EXERCISE MATERIAL:
____________
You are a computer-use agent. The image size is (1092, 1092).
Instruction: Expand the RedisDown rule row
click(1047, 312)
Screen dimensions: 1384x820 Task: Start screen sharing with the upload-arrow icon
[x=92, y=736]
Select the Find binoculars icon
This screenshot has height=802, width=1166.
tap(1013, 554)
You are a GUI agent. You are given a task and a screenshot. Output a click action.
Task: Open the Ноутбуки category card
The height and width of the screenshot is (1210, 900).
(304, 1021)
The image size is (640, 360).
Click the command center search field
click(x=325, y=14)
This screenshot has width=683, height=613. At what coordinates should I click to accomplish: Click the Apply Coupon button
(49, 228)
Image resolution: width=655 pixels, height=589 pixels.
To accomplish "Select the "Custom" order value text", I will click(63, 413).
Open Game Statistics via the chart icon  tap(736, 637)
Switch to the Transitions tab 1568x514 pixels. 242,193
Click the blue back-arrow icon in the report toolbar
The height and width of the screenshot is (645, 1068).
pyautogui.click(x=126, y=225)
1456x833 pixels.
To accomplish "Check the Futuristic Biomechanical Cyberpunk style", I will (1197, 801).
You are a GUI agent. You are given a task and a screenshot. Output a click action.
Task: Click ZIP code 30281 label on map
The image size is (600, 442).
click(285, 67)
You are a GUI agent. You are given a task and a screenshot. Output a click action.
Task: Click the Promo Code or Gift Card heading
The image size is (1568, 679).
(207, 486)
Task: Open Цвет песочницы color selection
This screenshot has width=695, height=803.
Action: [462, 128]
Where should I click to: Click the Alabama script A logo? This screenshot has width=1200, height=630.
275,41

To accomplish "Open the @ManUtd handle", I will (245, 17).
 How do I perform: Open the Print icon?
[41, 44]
____________
TASK TO CARRY OUT: Give only the number of lines in the entries that contain "will".

WRITTEN SOLUTION: 3